Topical pimecrolimus cream, in contrast to corticosteroids, does not provoke any skin atrophy
(Dissemond et al., 2002; Queille-Roussel et al.; 2001) and might be a good alternative to the
standard treatment of potent corticosteroids, even if only a part of the patient population
will respond to Elidel® treatment.
Topical formulations of pimecrolimus cream have been shown to be effective in atopic
dermatitis, chronic irritant hand dermatitis, allergic contact dermatitis, and also in
psoriasis, but in this case, under semi-occlusive conditions. Pharmacokinetic studies with
pimecrolimus cream 1% indicate a consistently low systemic exposure in infants, children and
adults with atopic dermatitis regardless of the extent of lesions treated and of the duration
of therapy. These results support the twice daily administration of pimecrolimus cream in
long-term use on an as needed basis, with no limitation on the duration of treatment and on
the extent of skin surface area treated. The pimecrolimus cream 1% and the corresponding
vehicle were devoid of significant irritation, contact sensitization, phototoxic, or
photoallergic potential, in the standard local tolerability studies in healthy volunteers.
The treatment will be without occlusion, since occlusive treatment is not considered
clinically relevant for the areas on the face in lupus erythematosus.
Untreated lupus plaques in the same patient show equal expression of the clinical signs of
erythema, induration and scaling. This allows the possibility to design a within-patient
study to compare the various formulations of interest for efficacy and local tolerability.

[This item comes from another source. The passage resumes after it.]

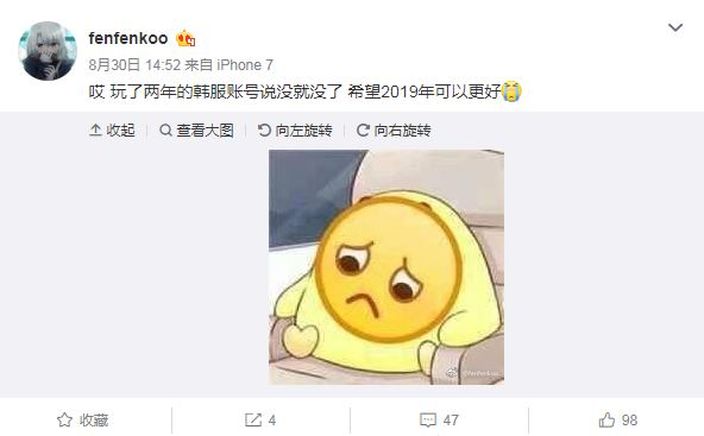Viewport: 704px width, 436px height.
Task: Click the counterclockwise rotate icon
Action: coord(264,130)
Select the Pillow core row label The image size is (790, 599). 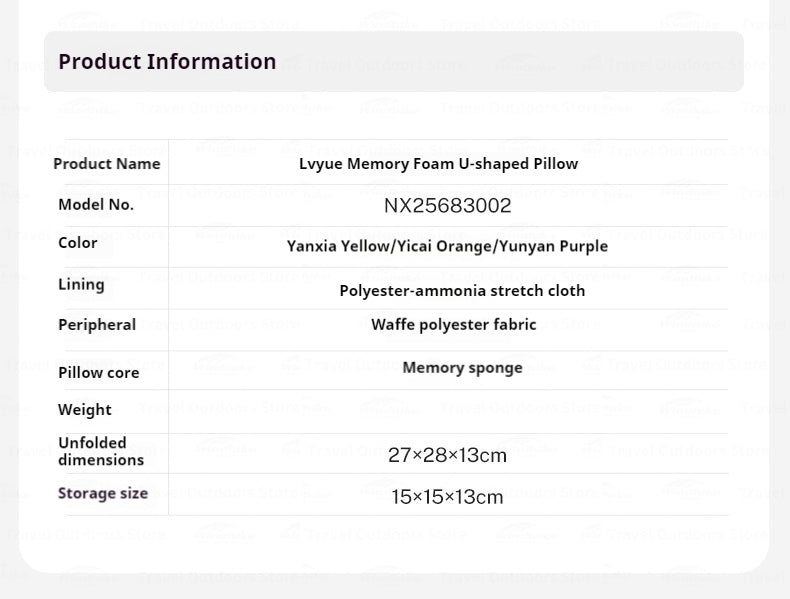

Systemic absorption is very low. A pharmacokinetic study of patients with atopic dermatitis
who applied 1% pimecrolimus cream twice daily for three weeks did not show any absorption in
72% of the cases. Side effects were not observed (van Leent et al., 1998 a and b).
In view of the biological profile, a clinical hypothesis is formulated claiming that Elidel®
is well tolerated and effective in the treatment of cutaneous lupus erythematosus (scLE and
dLE). This study is designed to test this hypothesis.